The question before them is: What is 'On the Road' even supposed to mean when you can Google Earth and Yelp your way across the heartland?

"I think [the Internet] gives people the urge to travel to further and more remote locations to get their kicks ... to find lands that are untouched by human hand," Hedlund says, with slang indicative of the time he spent researching the Beat muse Neil Cassady, Kerouac's model for Moriarty.

There was the cast's three-week Beat boot camp, which included Skype tutorials from an old Kerouac colleague about the proper way to break Benzedrine capsules with beer bottles. In order to get into the spirit of the book, Hedlund estimates that he filled up about 100 notepads on multiple treks across the country's surviving backroads.

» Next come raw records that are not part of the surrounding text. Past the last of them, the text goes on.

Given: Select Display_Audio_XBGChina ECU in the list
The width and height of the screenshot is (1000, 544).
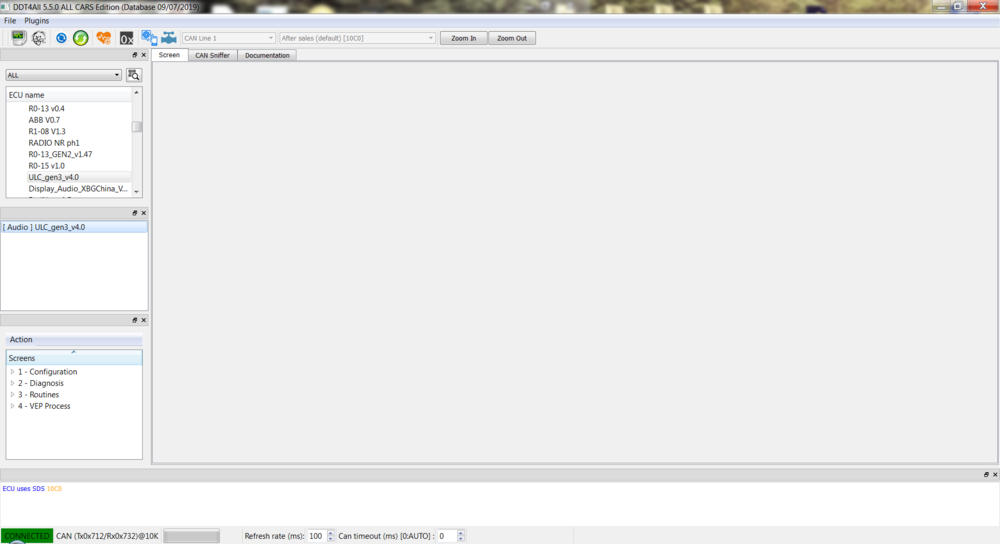Looking at the screenshot, I should (77, 189).
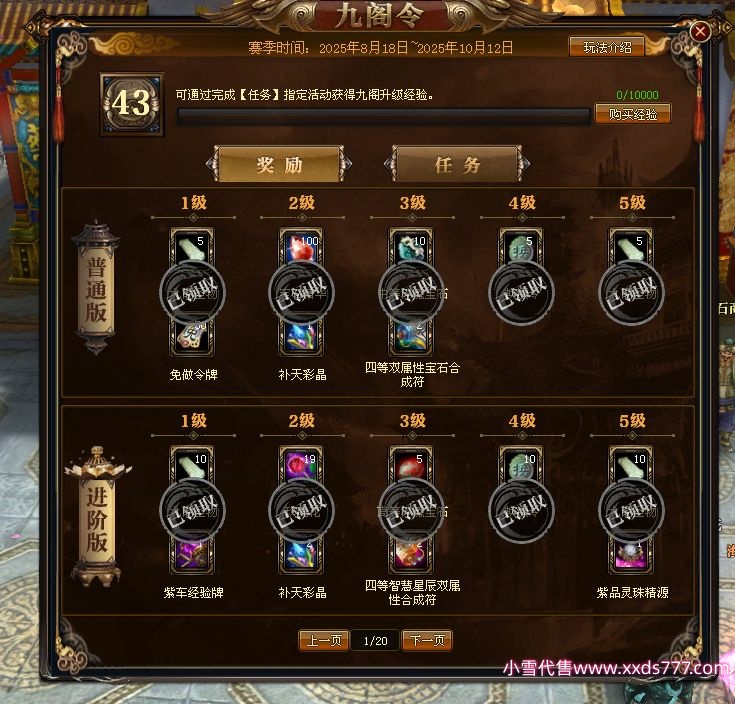735x704 pixels.
Task: Switch to the 奖励 tab
Action: point(279,164)
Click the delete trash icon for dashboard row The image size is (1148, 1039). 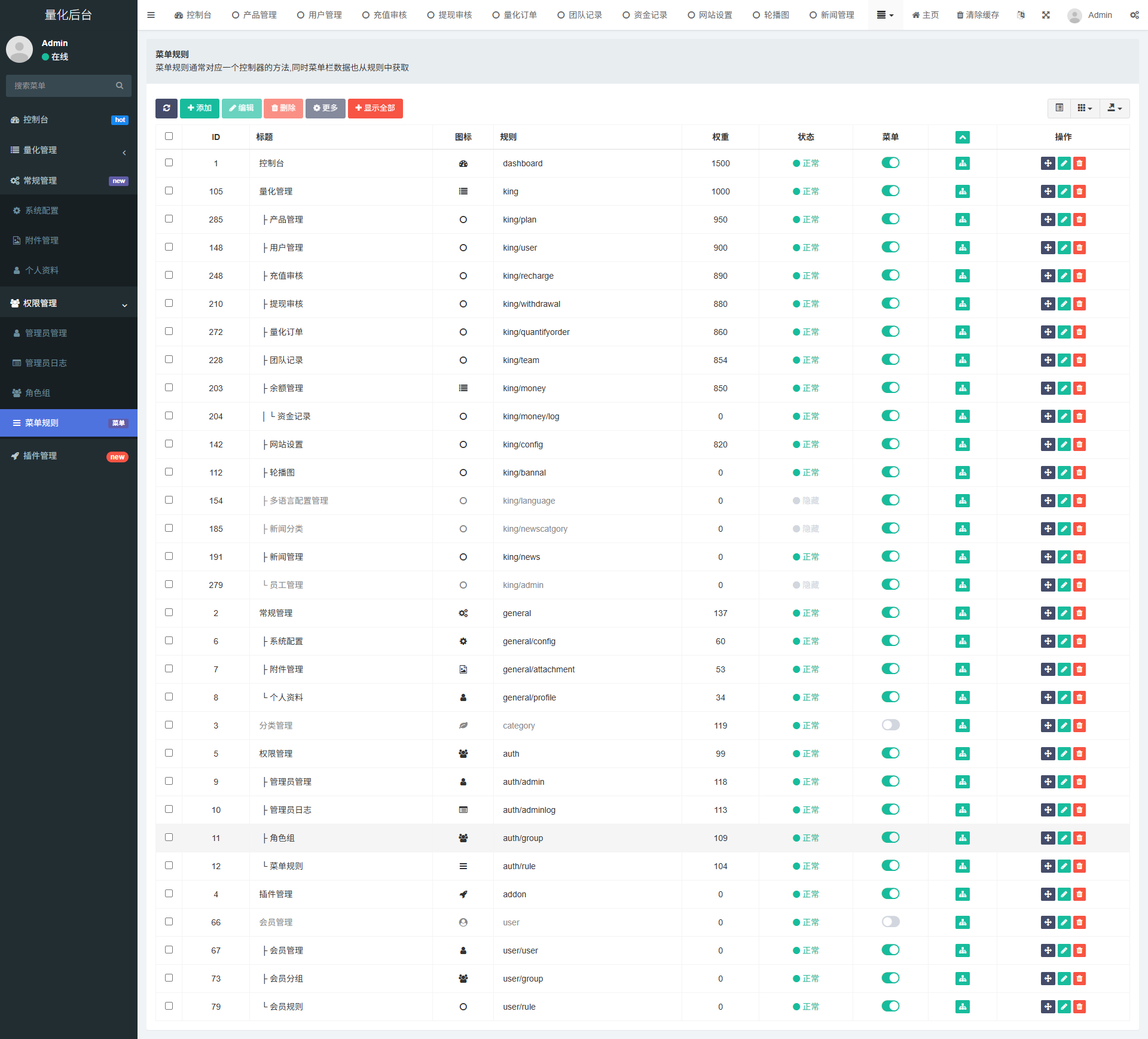[1079, 163]
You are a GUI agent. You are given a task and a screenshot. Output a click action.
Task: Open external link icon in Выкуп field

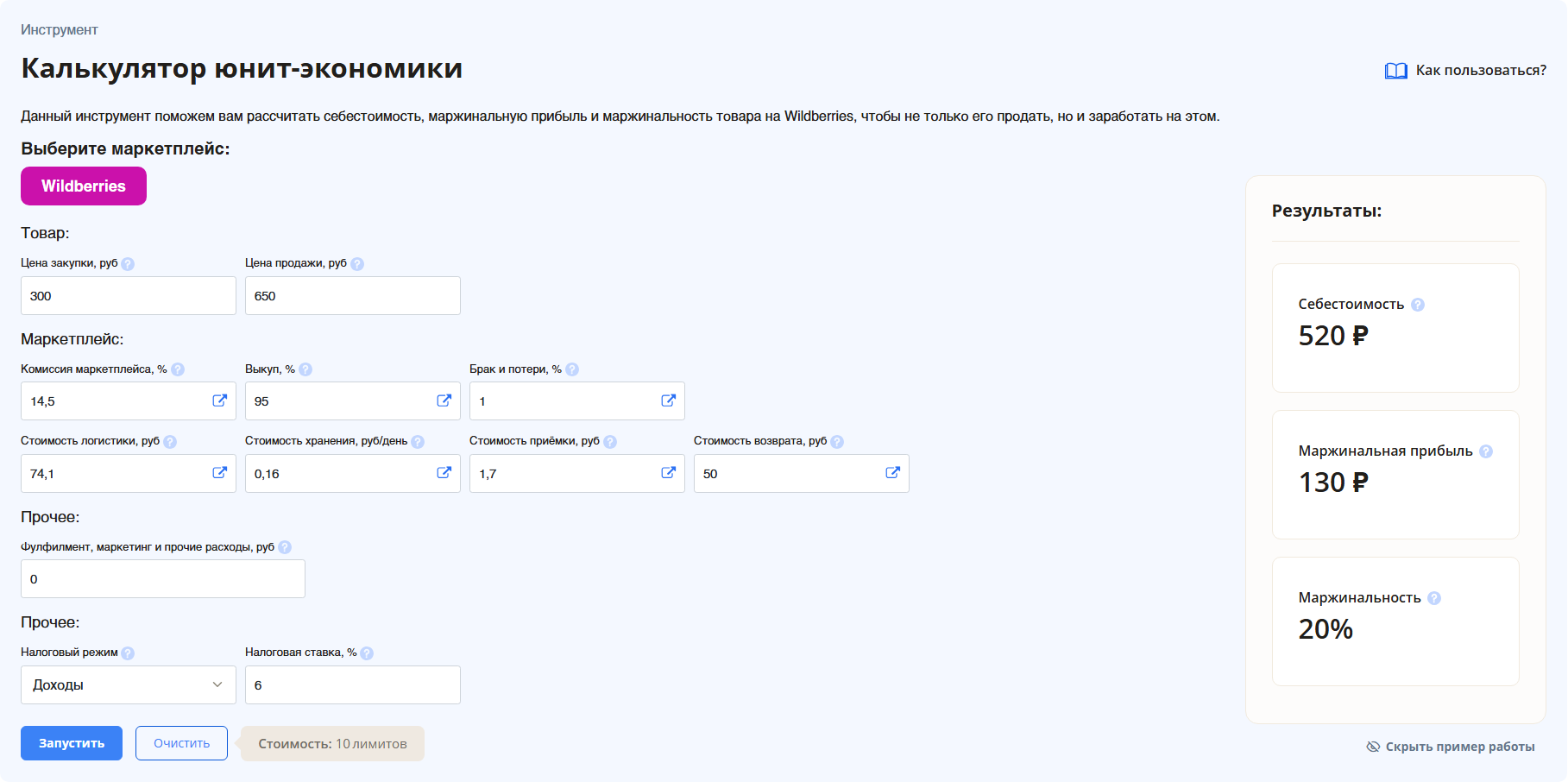coord(444,400)
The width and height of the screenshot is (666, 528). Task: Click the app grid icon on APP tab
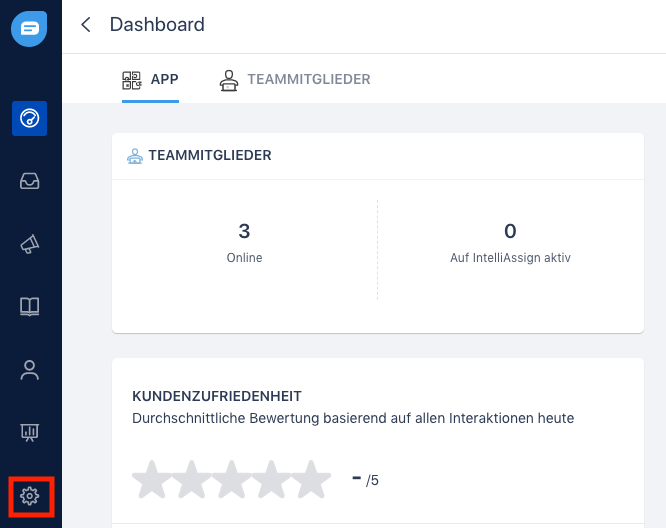132,80
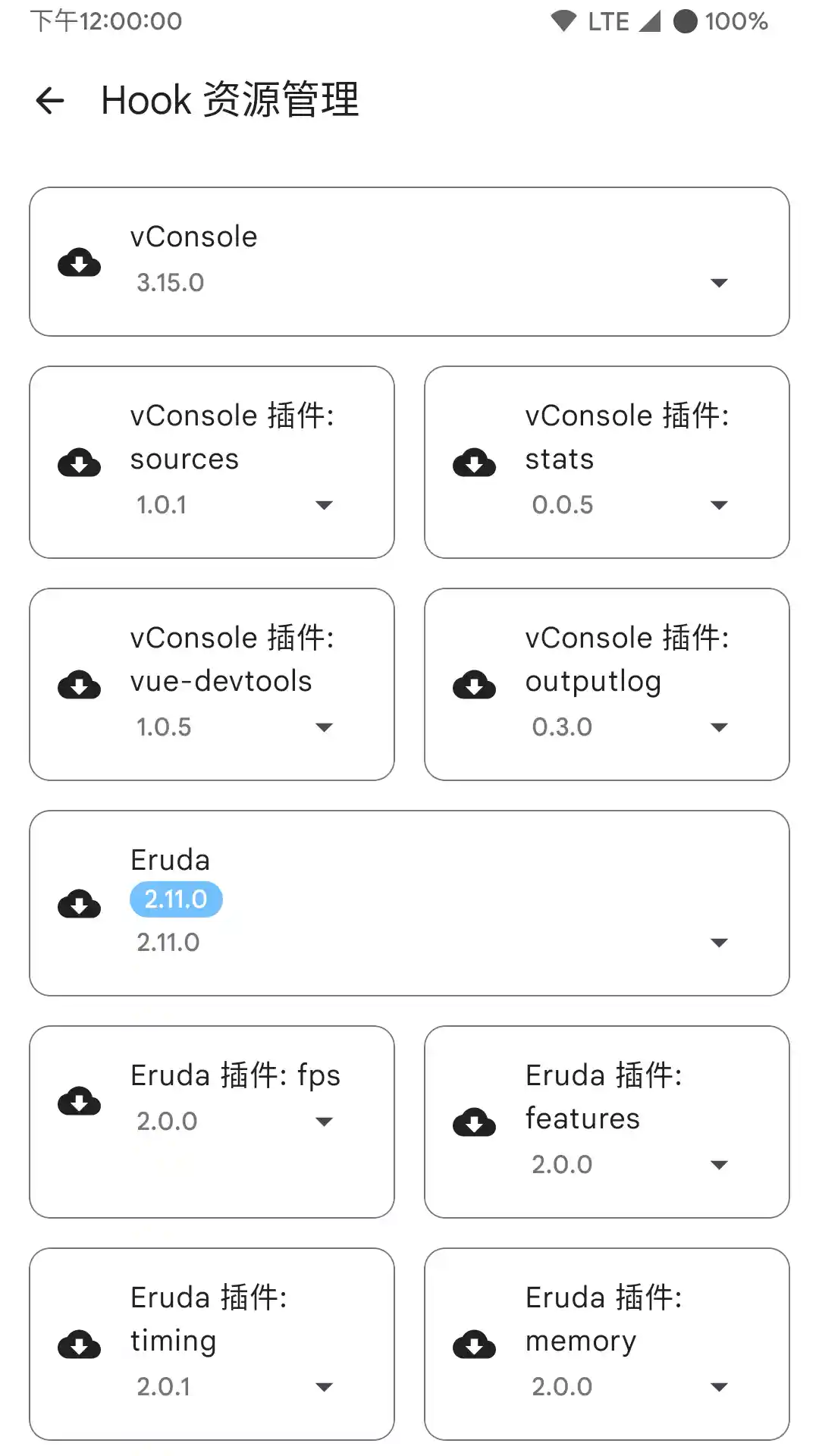Screen dimensions: 819x1456
Task: Download Eruda via its cloud icon
Action: 79,903
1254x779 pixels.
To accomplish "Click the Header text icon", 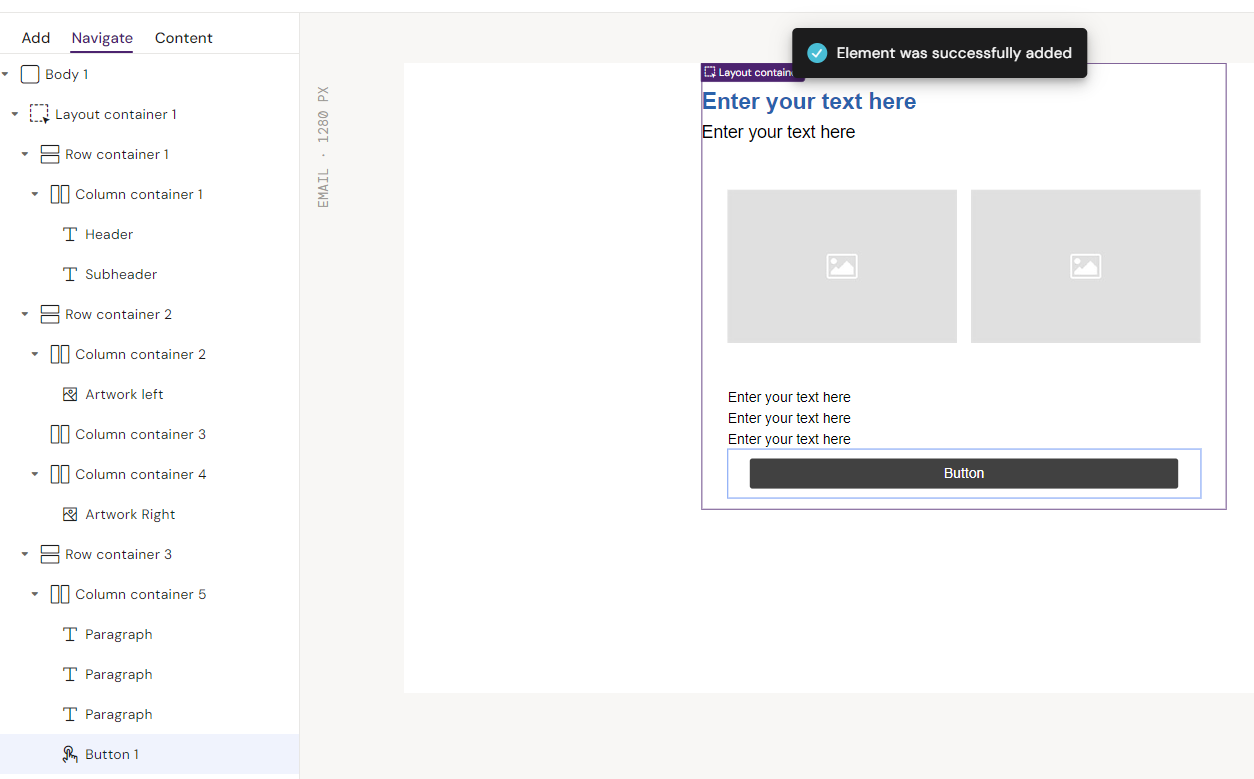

Stewart was originally cast at 17 to play Mary Lou, née Luanne Henderson, the sexualized child bride worshipped and scorned by Moriarty and Paradise. "I'm 100 percent nostalgic for times that I haven't lived in ... when there was less insignificant stimulation," Stewart says, tapping her foot with nervous energy, jangling the copper bangles around her wrists, folding her T-shirt with her hands and mostly looking down. "If you're not watching a TV show or downloading something, you're bored," she adds. "Back in the day, there was less to do, people had to use their minds." Stewart speaks infrequently and with caution, cognizant that even her most banal sentences are parsed with vice presidential scrutiny, or at least NBA All-Star. After all, most basketball franchises can't sell merchandise like Team Edward.

Hedlund, whose previous big credit was Tron: Legacy, handles most of the talking — staying true to the dynamic of the film. "I've always romanticized the late '40s and '50s — the cars, jazz, the open roads and lack of pollution," he says, business-casual in a navy blue dress shirt, the top button unbuttoned; his chest is nearly hairless. "Now there are more vehicles, less hitchhikers, more billboards and power lines and stuff. "People wrote wonderful long letters that took months to receive, and now everything is email. "

Both reiterate the idea that the book's timelessness is immutable. Even though a contemporary Kerouac could have seen Cassady's conquests on Facebook, the actors point out that young people will always be hypnotized by the amphetamine prose and intoxicating ideas of freedom and rebellion. "Anybody that wants to walk out that door and leave home for a few months and rely on themselves instead of fate might have some interesting stories to tell," Hedlund says.